-- start Extract to read --
3. You're not the coach (unless you're the coach.)

It's okay to give some pointers to junior if you're outside throwing the ball or shooting hoops or kicking around the ol' soccer ball. In moderation, these tips can be helpful. (In moderation. When you're playing golf with your child, don't give them 20 tips the first time around. Offer one and then, when they're ready, maybe come in with a second. Everything else is just white noise.)

But when it's time for practice or a game/meet/tournament? That's the coach's time. Let the coaches do their thing. It doesn't matter that you were a shooting guard on your JV basketball team. No one cares that you and Al Bundy once connected for four touchdown passes. Even if you were a coach of the same sport for a dozen years, who cares? A coach has his or her own methods, strategies and teaching tools. Don't overstep your bounds with advice that might be contradictory. (That doesn't mean all coaches are good. If you find yourself not liking one, feel free to switch.) Just don't be the hoverer. Even if it's a parent-coached rec-league team, just back off. If you cared so much about giving input, maybe you would have donated your time. And if you did and serve as your nine-year-old's soccer coach, it's okay to teach because you've flipped the switch from dad to coach.

Oh, and never bother a real coach during practice. They hate that slightly more than when you bother them after practice. 

(Gregory Rec/Portland Press Herald via Getty Images)

4. Be a parent and make your kids do things they don't always want to do.

Overheard at my office (Starbucks) this week: "Is [redacted] at swimming? "No he didn't like practice so we quit. He's at a friend's house playing video games."
-- end Extract to read --
-- start Records provided --
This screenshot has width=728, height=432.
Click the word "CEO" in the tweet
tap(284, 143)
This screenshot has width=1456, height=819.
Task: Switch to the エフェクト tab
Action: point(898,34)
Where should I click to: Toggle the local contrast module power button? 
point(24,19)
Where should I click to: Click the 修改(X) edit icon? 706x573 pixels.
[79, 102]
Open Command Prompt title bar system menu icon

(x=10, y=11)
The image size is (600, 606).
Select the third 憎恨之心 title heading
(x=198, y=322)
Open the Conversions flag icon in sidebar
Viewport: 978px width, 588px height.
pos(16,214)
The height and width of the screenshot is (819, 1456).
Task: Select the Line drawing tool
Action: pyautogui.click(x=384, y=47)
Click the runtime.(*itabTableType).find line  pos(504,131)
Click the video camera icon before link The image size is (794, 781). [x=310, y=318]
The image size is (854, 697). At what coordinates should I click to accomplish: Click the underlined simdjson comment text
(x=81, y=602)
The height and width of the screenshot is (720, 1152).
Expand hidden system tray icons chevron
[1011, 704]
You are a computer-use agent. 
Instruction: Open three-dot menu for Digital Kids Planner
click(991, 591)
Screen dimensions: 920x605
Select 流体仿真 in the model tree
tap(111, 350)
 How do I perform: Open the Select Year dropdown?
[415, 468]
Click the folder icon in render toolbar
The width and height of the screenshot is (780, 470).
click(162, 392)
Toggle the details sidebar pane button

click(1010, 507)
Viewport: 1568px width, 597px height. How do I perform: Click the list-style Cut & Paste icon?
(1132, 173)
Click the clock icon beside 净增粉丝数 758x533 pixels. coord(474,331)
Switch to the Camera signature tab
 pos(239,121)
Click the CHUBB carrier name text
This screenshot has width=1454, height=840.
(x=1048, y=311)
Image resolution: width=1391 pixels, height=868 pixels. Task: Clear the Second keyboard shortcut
-- end Records provided --
Problems to work on.
A. From the sports-parenting advice, copy out the stretch from "It's okay to give" through "just white noise.)".
B. List every sport the sports-parenting advice mentions by name.
C. In the sports-parenting advice, what do real coaches hate slightly more than being bothered after practice?

Answers to each task.
A.
It's okay to give some pointers to junior if you're outside throwing the ball or shooting hoops or kicking around the ol' soccer ball. In moderation, these tips can be helpful. (In moderation. When you're playing golf with your child, don't give them 20 tips the first time around. Offer one and then, when they're ready, maybe come in with a second. Everything else is just white noise.)

B. Soccer, golf, basketball, swimming

C. Being bothered during practice.